À peine est-il entré qu’un jeune blondinet à lunettes vient vers lui.

— Bonjour ! Tu es le nouvel homme de ménage ?

— Oui.

— Bon ! Écoute. Ici, il y a des animaux très dangereux, dont la piqure peut te tuer instantanément. Tu ne dois jamais toucher aux boites. De toute façon, elles sont toutes verrouillées, mais quand même. Si tu entends l’alarme, tu ne sors pas, tu dois te réfugier dans le bureau vitré. De toute façon, la porte extérieure est immédiatement verrouillée par le garde et il faut attendre l’arrivée du personnel avec les protections. Et si tu vois une bête se promener hors d’une cage, tu appuies sur le bouton rouge près du bureau, tout en courant te réfugier. De toute façon, il est impossible qu’un seul s’échappe ! Et puis la nuit, la porte est toujours verrouillée de l’extérieur par le gardien. De toute façon, personne ne vient la nuit et le premier à entrer le matin vérifie d’abord que toutes les cages sont bien fermées.

C’est ainsi que Gaspard fait la connaissance de Charlie, qu’il surnomme instantanément « DeToute Façon ».

Les premiers jours, il glisse avec discrétion, se faisant le plus discret possible. Il reconnait maintenant les personnes et a appris leur nom quand ils s’interpellent. Le plus vieux et donc le plus évident, c’est Jacob, ou Dubois, bien qu’il ne soit appelé que « Professeur » ou « Maitre ». Son adjoint, c’est Maxwell. Il y a également deux jeunes, Charles, ou Charlie, et Edmond. Gaspard croit comprendre que les deux autres sont simplement des aides, chargés de l’entretien des cases : Roger et René. C’est surtout avec eux qu’il a affaire, car, quand il nettoie un vivarium, comme il a appris le nom, cela fait beaucoup de saletés qu’il doit nettoyer ensuite.

Il prend l’habitude de les saluer discrètement. Ils répondent et il finit par être connu et appelé par son nom. Il n’a pas fait les mêmes efforts dans les autres laboratoires, dans lesquels il passe rapidement, comme une ombre.

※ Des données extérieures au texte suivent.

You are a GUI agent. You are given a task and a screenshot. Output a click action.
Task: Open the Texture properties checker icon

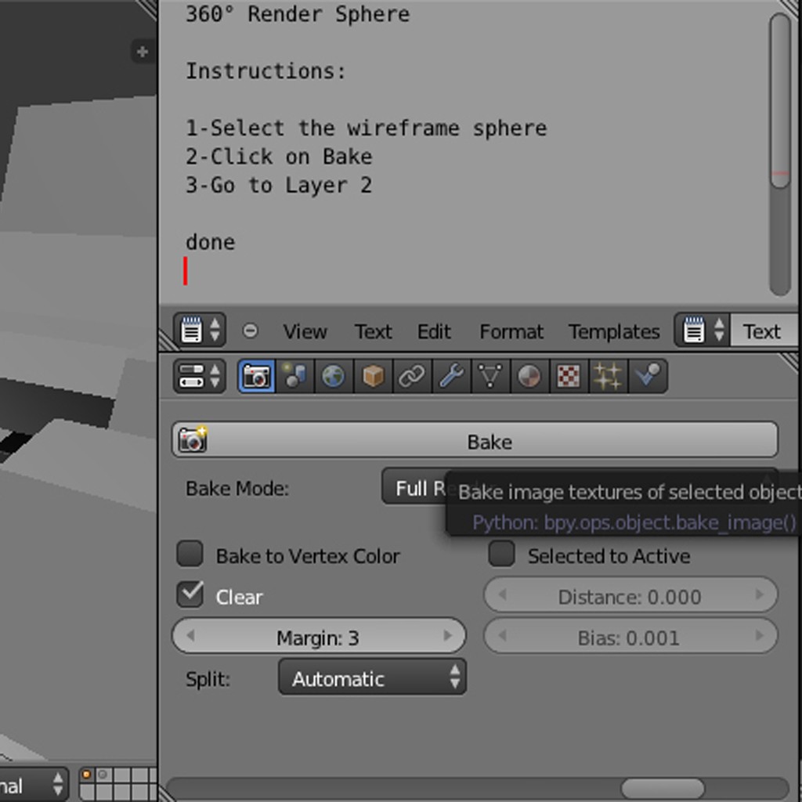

Gaspard n’a toujours pas de plan. Les semaines passent, mais aucun indice ne lui permet d’avancer. Être si prêt du but et ne pas percer le mystère l’énerve. En même temps, il a compris que sa force était de ne rien faire et que les problèmes trouvaient toujours une solution. Il se force donc à se regarder attendre.

La technique est maintenant rodée, car il ne tarde pas à voir une idée poindre. Un mercredi, car ce jour-là il y a la réunion hebdomadaire, et tout le monde est là, il arrive avec des boites de gâteaux.

— Je m’excuse, mais hier, l’un d’entre nous a fait une fête pour le mariage de sa fille, là-bas, au bled. Il reste plein de gâteaux et j’ai pensé que cela vous ferait plaisir.

Dans la boite, brillants de miel, s’étalent mhanchas, msemens, briouates, basboussas, cornes de gazelle. Les laborantins fondent dessus, tandis que Jacob-Dubois se met à raconter ses souvenirs de ses recherches au Tualroc. Il avait aimé le pays, ses paysages. Maxwell, qui l’accompagnait, renchérit. Après s’être empiffrés de ses gourmandises, c’est ce dernier qui lance :

— Ils sont drôlement bons ! Tu es de là-bas ?

— Oui.

— D’où ?

— Du Djerbre.

Aussitôt, Gaspard se rend compte de sa bourde. Il aurait dû se préparer, inventer une autre origine, comme la Saouti, d’où vient Gaston.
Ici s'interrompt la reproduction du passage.